In Sum — Bring on the Brilliance!
Barnes proved that embracing the similar can take creative to new heights, allowing custom art to be created for the masses. Likewise, the goal of programmatic advertising should be to maintain a high volume of creative and personalized experiences while using technology to automate the execution. By matching insightful data with imaginative design and copy, you can pull new audiences into your brand story. For those who think automation is diminishing creative, the opposite could not be more true. Designing an experience that’s not only warm and human, but also dynamic and highly personalized isn’t diminishing at all, but rather, sets a new creative bar.

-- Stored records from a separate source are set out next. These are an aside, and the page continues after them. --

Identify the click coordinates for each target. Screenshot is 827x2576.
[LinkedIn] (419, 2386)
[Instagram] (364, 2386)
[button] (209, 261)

Programmatic makes it easy to select a highly targeted audience and then use dynamic creative to deliver an impression designed specifically for them. But, personalized, real-time advertising at scale also requires real-time creative at scale, and this realization is having a profound effect on how creative teams develop assets. In this new era of programmatic, marketers and creatives face challenges that can be met by getting buy-in from the right stakeholders, fostering communication and collaboration among creatives and digitals, and pursuing new ways to approach creative and production challenges.